Thornhill's Upward Climb

     By the end of The Secret River, Will Thornhill has become a member of Australia’s early land-owning class. This social status is demonstrated through his accumulation of wealth and ownership. He owns a large villa, is considered a part of early Australian gentry, and has enough money to buy his wife and children whatever they desire.

     The question one may pose is how did Thornhill, a convict arriving in New South Wales at the lowest point of his life having to serve a life sentence, rise to the top? The answer is a combination of early colonization of Australia, which led to a developing social structure as well as his violent partaking in colonialism in order to secure ownership of “his land.”

The Journey of Social Mobility

     When Will arrives in New South Wales, he is still treated lowly, although never as bad as the Aboriginal peoples who are viewed as “thieving blacks”. He still retains a sense of superiority over them even while his wife, Sal, becomes his “master” while he is serving his sentence. However, New South Wales offers Thornhill unique opportunities to improve his standing in the class system because it is a new English colony and is therefore still developing its own social structure. 

    As a result, Thornhill only spends four years and five months as a convict and a man who isn't truly free, after which point he's able to join the Australian middle class and take land for himself. He begins asserting his dominance over those in lower positions than him, replicating past interactions he had with English gentry. For example, he is quick to flaunt his higher social status over his own convict servants, Ned and Dan. Thornhill recollects,“He thought of the way Suckling smiled, not showing any teeth and tried it himself. It is Mr. Thornhill, Dan, he said. You would do well to remember” (181). Later on he reminisces, “The reality was that they had power of almost life and death over Dan Oldfield” (183). As Will realizes the ease of dehumanizing people of a lower social standing than himself, he reflects this mindset when interacting with the Aborigines that live near Thornhill's Point. 

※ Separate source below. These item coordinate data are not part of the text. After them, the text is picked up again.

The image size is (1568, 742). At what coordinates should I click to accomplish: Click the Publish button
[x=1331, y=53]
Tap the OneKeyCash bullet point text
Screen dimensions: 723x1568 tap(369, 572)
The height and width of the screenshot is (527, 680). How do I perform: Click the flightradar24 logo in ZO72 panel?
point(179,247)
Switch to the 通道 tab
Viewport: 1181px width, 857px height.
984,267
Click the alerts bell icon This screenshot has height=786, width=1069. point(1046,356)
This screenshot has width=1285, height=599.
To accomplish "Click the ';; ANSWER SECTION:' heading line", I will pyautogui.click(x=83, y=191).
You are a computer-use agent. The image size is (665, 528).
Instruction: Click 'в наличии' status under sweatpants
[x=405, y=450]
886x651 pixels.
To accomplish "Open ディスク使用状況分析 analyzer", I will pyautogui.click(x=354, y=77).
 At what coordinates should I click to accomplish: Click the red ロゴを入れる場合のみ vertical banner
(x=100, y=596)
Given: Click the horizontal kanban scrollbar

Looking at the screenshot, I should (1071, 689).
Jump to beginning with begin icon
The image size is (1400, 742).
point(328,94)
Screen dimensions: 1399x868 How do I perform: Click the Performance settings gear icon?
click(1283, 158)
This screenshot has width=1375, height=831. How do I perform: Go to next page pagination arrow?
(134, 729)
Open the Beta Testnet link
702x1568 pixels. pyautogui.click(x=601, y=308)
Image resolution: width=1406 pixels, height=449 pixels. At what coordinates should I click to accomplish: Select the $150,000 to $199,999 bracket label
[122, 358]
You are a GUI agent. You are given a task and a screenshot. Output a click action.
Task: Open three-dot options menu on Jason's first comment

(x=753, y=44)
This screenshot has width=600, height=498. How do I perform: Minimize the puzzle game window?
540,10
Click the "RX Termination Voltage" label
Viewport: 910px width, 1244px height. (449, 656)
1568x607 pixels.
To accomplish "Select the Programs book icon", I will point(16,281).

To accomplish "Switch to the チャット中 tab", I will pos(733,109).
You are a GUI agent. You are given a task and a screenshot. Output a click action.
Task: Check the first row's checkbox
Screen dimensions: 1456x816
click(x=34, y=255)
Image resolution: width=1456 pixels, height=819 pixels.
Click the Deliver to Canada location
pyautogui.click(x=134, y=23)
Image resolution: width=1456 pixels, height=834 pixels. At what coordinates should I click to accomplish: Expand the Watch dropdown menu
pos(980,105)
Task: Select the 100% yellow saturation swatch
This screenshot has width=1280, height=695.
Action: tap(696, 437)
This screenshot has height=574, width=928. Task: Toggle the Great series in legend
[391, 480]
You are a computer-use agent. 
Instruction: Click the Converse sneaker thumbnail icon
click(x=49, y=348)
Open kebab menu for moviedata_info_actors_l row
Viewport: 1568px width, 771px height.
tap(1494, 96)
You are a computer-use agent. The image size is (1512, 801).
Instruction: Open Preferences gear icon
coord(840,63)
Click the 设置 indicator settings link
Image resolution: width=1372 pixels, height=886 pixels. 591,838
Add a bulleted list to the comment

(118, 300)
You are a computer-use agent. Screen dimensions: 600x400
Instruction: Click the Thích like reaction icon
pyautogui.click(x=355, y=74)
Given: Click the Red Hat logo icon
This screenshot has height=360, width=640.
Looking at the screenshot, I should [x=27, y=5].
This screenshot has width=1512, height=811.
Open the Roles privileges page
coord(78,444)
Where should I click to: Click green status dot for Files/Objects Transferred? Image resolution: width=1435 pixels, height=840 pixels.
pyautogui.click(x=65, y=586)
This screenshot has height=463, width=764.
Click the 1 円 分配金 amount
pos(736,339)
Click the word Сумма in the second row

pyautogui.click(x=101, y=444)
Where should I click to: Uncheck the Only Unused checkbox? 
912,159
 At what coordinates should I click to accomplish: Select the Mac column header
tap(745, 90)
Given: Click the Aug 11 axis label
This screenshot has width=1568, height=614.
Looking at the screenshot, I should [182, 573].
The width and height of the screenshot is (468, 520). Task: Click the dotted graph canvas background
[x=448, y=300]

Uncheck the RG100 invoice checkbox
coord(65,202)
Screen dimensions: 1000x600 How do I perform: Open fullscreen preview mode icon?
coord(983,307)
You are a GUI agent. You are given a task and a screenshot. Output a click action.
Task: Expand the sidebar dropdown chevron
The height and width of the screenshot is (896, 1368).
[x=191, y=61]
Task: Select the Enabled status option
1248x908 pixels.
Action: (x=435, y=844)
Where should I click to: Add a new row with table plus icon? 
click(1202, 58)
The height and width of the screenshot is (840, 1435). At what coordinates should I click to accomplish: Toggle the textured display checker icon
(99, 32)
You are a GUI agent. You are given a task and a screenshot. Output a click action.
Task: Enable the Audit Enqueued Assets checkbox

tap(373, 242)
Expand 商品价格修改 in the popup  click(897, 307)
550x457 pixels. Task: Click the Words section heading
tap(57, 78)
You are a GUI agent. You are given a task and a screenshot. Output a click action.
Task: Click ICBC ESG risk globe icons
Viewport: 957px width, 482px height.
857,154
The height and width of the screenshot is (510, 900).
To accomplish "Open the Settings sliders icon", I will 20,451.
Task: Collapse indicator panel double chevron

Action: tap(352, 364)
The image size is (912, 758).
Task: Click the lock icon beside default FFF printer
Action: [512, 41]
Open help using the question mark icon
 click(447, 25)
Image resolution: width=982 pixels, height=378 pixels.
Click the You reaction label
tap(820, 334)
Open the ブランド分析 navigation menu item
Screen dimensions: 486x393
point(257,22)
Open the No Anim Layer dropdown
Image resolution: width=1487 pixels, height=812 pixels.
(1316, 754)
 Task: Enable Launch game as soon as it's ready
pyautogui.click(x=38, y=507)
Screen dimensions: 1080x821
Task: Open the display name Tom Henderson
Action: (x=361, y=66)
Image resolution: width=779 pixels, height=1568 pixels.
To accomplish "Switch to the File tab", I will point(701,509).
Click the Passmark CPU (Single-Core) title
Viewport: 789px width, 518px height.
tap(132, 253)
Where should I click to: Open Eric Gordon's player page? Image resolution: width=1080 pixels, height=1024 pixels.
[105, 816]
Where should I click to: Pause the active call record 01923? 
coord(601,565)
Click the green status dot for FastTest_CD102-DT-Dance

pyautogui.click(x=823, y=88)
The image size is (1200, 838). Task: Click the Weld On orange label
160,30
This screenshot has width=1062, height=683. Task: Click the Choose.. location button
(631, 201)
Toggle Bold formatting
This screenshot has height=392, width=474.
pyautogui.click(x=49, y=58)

     While Sal desires to return to London, Thornhill realizes he will always be seen as a convict and would be giving up his current status in Australia. Will points out, “The Hawkesbury was the one place where no man could set himself up as better than his neighbor. They were all emancipists in that private valley. There, and only there, a man did not have to drag his stinking past around behind him like a dead dog. (176) The river functions not only as Will’s idea of success and status, but also an area that has not yet been touched by colonialism. It enables ticket-of-leave convicts to become settler farmers by providing them with access to the fertile Hawkesbury area while also taking them closer to where the Aboriginal peoples live. The contact zone established shows competing claims to land and Will’s realization that ownership of the land is not truly possible with the indigenous people living on it. Try as he might to see the river as “a place of promise” and a passageway to the “blank page on which a man might write a new life” (130), Will remains an unsettled settler whose security and ownership is under threat by the presence of the Indigenous inhabitants. He can escape his convict past but he can’t escape the unseen presence of the Indigenous people threatening his future wealth and success.

Direct Colonialism

     Will regards the Aboriginals as being wild, inferior, and dangerous. He considers them to be “lower in the order of things even than they were” (92). Slowly, Will takes on the belief that in order for civilization to be preserved, the Aboriginals must be kept under control or eliminated. New South Wales had become “a machine in which some men would be crushed and spat out, and others would rise to heights they would not have dreamed of before” (182). Will must make the decision whether to abandon the land and therefore lose social mobility, or defend his interests. In order to preserve the future prosperity and social status, Will must use violence against the Aboriginal peoples by joining with the other men of the area to “disperse” the local Indigenous people. If he had decided not to directly participate, it could have led to him losing the land and going back to England, which was social suicide.

     The tragedy and violence of the situation (showing the negatives of colonialism) is contrasted with the wealth and status Will and his family end up with (an advantage of colonialism for those who were in the position of colonizers).

Results and Analysis

     In the end, Will surpasses all expectations. From being an extremely poor boy growing up in London, to convict status in New South Wales, to becoming an emancipist, to eventual immersion with early Australian gentry as a powerful landowner, his upward social mobility reflects his taking advantage of colonialism. He is able to reinvent his family history so that he is said to have been “not born in dirty Bermondsey but in clean Kent” (321), further demonstrating how Will was able to use the opportunities of Australia to better himself. He no longer fears his land being taken away by the Aboriginals because of the violence that he perpetrated against them. At the end of the day, his decision to directly participate in colonialism made him rich and elevated in status. Colonization of Australia in the first place gave Will the chance to elevate himself in a society that was barely forming. This "blank slate" mindset along with exploitation of the Aboriginals made it easier to Will to convert his social status.